EXERCISE AIM – Give the data again in its entirety, exactly as provided.

SUPPLIED DATA –

═══

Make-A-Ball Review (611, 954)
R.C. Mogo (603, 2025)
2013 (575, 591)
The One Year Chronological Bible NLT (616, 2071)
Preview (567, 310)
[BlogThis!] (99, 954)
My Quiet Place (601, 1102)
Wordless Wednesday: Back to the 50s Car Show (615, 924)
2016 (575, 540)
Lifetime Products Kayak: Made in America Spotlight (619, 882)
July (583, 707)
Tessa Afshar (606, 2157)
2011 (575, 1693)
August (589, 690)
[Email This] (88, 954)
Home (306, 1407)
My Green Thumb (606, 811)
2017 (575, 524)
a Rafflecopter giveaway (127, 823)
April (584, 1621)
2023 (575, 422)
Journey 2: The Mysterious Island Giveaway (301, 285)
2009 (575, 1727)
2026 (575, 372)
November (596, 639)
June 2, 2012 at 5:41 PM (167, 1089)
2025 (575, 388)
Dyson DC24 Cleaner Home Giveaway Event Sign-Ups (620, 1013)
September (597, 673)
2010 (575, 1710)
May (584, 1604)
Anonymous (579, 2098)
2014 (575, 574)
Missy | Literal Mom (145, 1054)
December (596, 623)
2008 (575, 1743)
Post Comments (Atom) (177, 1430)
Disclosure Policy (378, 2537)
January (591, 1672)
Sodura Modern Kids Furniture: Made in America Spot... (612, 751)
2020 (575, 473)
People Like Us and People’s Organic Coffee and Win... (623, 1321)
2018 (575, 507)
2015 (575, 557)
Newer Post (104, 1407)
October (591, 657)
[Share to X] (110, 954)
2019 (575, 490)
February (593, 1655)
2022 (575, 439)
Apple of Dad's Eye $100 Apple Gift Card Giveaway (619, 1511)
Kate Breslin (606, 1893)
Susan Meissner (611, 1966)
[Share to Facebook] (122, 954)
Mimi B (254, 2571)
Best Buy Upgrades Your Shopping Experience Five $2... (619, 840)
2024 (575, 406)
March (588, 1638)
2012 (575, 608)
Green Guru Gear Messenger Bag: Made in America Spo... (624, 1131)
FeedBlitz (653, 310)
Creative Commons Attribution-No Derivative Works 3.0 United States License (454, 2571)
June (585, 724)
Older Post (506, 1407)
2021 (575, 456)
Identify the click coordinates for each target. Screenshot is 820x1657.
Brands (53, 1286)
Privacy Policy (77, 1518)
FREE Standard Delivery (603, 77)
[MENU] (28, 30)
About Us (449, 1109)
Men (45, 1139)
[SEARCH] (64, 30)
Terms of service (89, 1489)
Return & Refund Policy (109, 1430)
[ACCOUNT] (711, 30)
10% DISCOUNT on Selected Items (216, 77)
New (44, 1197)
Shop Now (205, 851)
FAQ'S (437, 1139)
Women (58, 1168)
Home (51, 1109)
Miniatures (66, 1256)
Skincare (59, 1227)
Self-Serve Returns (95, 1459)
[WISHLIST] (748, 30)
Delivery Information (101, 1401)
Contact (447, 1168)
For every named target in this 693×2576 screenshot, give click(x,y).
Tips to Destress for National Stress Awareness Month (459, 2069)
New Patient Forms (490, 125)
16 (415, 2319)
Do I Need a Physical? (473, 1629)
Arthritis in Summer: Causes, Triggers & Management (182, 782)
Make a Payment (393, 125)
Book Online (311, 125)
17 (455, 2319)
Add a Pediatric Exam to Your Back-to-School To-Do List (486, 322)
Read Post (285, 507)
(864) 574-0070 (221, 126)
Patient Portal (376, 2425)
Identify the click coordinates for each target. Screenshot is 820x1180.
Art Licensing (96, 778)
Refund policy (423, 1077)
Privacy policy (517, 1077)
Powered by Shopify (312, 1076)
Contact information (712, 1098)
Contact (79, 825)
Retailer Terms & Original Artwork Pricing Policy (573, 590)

═══

OUTPUT OF THE EXERCISE –
Make-A-Ball Review (611, 954)
R.C. Mogo (603, 2025)
2013 (575, 591)
The One Year Chronological Bible NLT (616, 2071)
Preview (567, 310)
[BlogThis!] (99, 954)
My Quiet Place (601, 1102)
Wordless Wednesday: Back to the 50s Car Show (615, 924)
2016 (575, 540)
Lifetime Products Kayak: Made in America Spotlight (619, 882)
July (583, 707)
Tessa Afshar (606, 2157)
2011 (575, 1693)
August (589, 690)
[Email This] (88, 954)
Home (306, 1407)
My Green Thumb (606, 811)
2017 (575, 524)
a Rafflecopter giveaway (127, 823)
April (584, 1621)
2023 (575, 422)
Journey 2: The Mysterious Island Giveaway (301, 285)
2009 (575, 1727)
2026 (575, 372)
November (596, 639)
June 2, 2012 at 5:41 PM (167, 1089)
2025 (575, 388)
Dyson DC24 Cleaner Home Giveaway Event Sign-Ups (620, 1013)
September (597, 673)
2010 (575, 1710)
May (584, 1604)
Anonymous (579, 2098)
2014 (575, 574)
Missy | Literal Mom (145, 1054)
December (596, 623)
2008 (575, 1743)
Post Comments (Atom) (177, 1430)
Disclosure Policy (378, 2537)
January (591, 1672)
Sodura Modern Kids Furniture: Made in America Spot... (612, 751)
2020 (575, 473)
People Like Us and People’s Organic Coffee and Win... (623, 1321)
2018 (575, 507)
2015 (575, 557)
Newer Post (104, 1407)
October (591, 657)
[Share to X] (110, 954)
2019 (575, 490)
February (593, 1655)
2022 (575, 439)
Apple of Dad's Eye $100 Apple Gift Card Giveaway (619, 1511)
Kate Breslin (606, 1893)
Susan Meissner (611, 1966)
[Share to Facebook] (122, 954)
Mimi B (254, 2571)
Best Buy Upgrades Your Shopping Experience Five $2... (619, 840)
2024 (575, 406)
March (588, 1638)
2012 (575, 608)
Green Guru Gear Messenger Bag: Made in America Spo... (624, 1131)
FeedBlitz (653, 310)
Creative Commons Attribution-No Derivative Works 3.0 United States License (454, 2571)
June (585, 724)
Older Post (506, 1407)
2021 (575, 456)
Identify the click coordinates for each target. Screenshot is 820x1657.
Brands (53, 1286)
Privacy Policy (77, 1518)
FREE Standard Delivery (603, 77)
[MENU] (28, 30)
About Us (449, 1109)
Men (45, 1139)
[SEARCH] (64, 30)
Terms of service (89, 1489)
Return & Refund Policy (109, 1430)
[ACCOUNT] (711, 30)
10% DISCOUNT on Selected Items (216, 77)
New (44, 1197)
Shop Now (205, 851)
FAQ'S (437, 1139)
Women (58, 1168)
Home (51, 1109)
Miniatures (66, 1256)
Skincare (59, 1227)
Self-Serve Returns (95, 1459)
[WISHLIST] (748, 30)
Delivery Information (101, 1401)
Contact (447, 1168)
For every named target in this 693×2576 screenshot, give click(x,y).
Tips to Destress for National Stress Awareness Month (459, 2069)
New Patient Forms (490, 125)
16 (415, 2319)
Do I Need a Physical? (473, 1629)
Arthritis in Summer: Causes, Triggers & Management (182, 782)
Make a Payment (393, 125)
Book Online (311, 125)
17 (455, 2319)
Add a Pediatric Exam to Your Back-to-School To-Do List (486, 322)
Read Post (285, 507)
(864) 574-0070 (221, 126)
Patient Portal (376, 2425)
Identify the click coordinates for each target. Screenshot is 820x1180.
Art Licensing (96, 778)
Refund policy (423, 1077)
Privacy policy (517, 1077)
Powered by Shopify (312, 1076)
Contact information (712, 1098)
Contact (79, 825)
Retailer Terms & Original Artwork Pricing Policy (573, 590)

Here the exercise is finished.